- **TESTO ESTRATTO**:
Intanto il mondo, in questo film di Joseph Rusnak, non è bipolare: non è una schermata e non è un'interfaccia per rendere l'esistenza più o meno interessante. La vita è uno slittare continuo di piani, un interscambio di anime che prendono possesso di corpi "paralleli" che vivono nelle altre dimensioni. Ci sono circuiti e scosse elettriche: è, in definitiva, fantascienza, non illusione autoindotta. Ma l'essenza dell'anima nel suo viaggio è fantasmatica, fluida e improvvisa, come una possessione angelica e come un lungo, dolorosissimo esorcismo dalle proprie certezze.
La situazione è complicata dal fatto che in uno dei mondi possibili si inventa un macchinario in cui è possibile trasmigrare, per così dire, da una sceneggiatura all'altra. Non c'è più modo di recuperare l'integrità di una sola "sfoglia" di reale, ma il dubbio, come un acido, le perfora tutte e in ognuna di queste qualcuno viene a conoscenza della finitezza e dell'irrealtà del proprio esistere. Ciascuno di coloro che vengono a sapere del mondo-ologramma, lungi dal tornare a riferire dell'inganno, comincia una ricerca solipsistica, allontanandosi dallo sfondo consueto, ignorando i rassicuranti segnali che danno un senso a ciò che si va costruendo sotto i suoi occhi.
Due ore scarse non bastano ad approfondire una filosofia di vita paragonabile a quella della trilogia di Matrix; né, mi pare, c'è ne Il tredicesimo piano l'intenzione politica e religiosa riconoscibile nella tessitura demoniaca dell'ingegnere creato dai fratelli Wackowski. Ma il film di Rusnak ha il pregio di una leggerezza di fondo da pretese eccessive, con il risultato invidiabile per lo spettatore di poter scavare meglio nelle dinamiche affettive dei personaggi, che non vogliono profeti e non vogliono rivelazioni, ma vogliono rimanere chiusi nel loro mondo.
Il tredicesimo piano, privo degli inutili orpelli misteriosofici di dubbio interesse nell'ultimo episodio di Matrix, è tra l'altro anche un film molto ben scritto e ben recitato, in particolare dai protagonisti. Craig Bierko (che è stato Jeffrey Coho nella terza serie di Boston Legal) è capace di disegnare tre personaggi molto diversi tra loro, dando a ciascuno un'anima e Armin Müller-Stahl sa affrontare le doppiezze e i nodi di un'anima nel corso della stessa esistenza. Ancora più bravi la bella Gretchen Mol e il camaleontico Vincent D'Onofrio, nello spartirsi tratti e sfumature tra i mondi in competizione.
Forse Il tredicesimo piano non apre una vera porta sul reale e non pone interrogativi esistenziali forti, come comunque mi accade con Matrix: ma, mi sembra, fa vedere di scorcio, un po' più e un po' meglio, chi è l'uomo e ne dà un quadro. Scusate se è poco.

- **COMPITI**:
**1)** Elenca tutti gli attori nominati nella recensione del film Il tredicesimo piano.
**2)** Ripeti parola per parola il passo della recensione che va da "Il tredicesimo piano, privo" a "mondi in competizione.".
L'elenco non ha alcun legame con la recensione.

- **ESTRATTO DELLA FONTE**:
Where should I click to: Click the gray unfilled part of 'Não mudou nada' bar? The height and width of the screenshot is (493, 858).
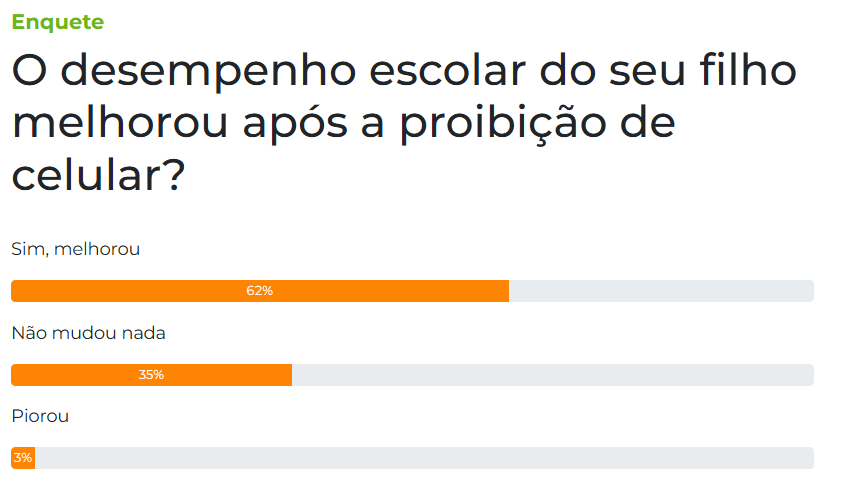pos(553,375)
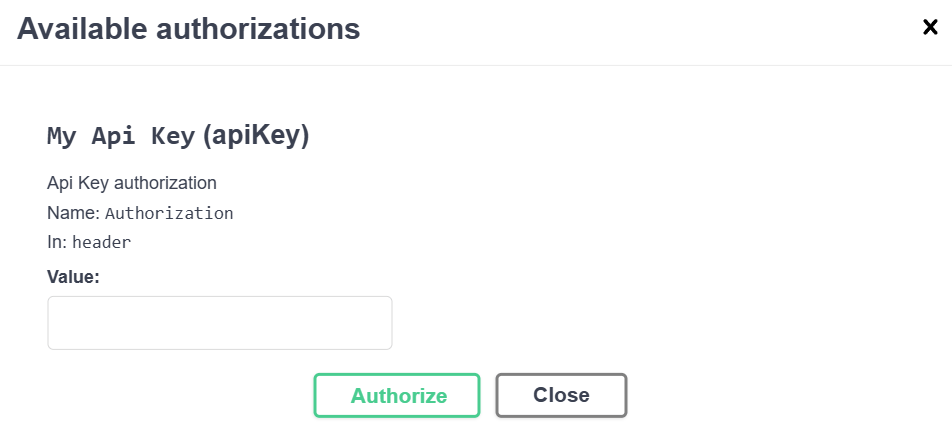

- **RISPOSTE**:
**1)** Craig Bierko, Armin Müller-Stahl, Gretchen Mol, Vincent D'Onofrio

**2)**
Il tredicesimo piano, privo degli inutili orpelli misteriosofici di dubbio interesse nell'ultimo episodio di Matrix, è tra l'altro anche un film molto ben scritto e ben recitato, in particolare dai protagonisti. Craig Bierko (che è stato Jeffrey Coho nella terza serie di Boston Legal) è capace di disegnare tre personaggi molto diversi tra loro, dando a ciascuno un'anima e Armin Müller-Stahl sa affrontare le doppiezze e i nodi di un'anima nel corso della stessa esistenza. Ancora più bravi la bella Gretchen Mol e il camaleontico Vincent D'Onofrio, nello spartirsi tratti e sfumature tra i mondi in competizione.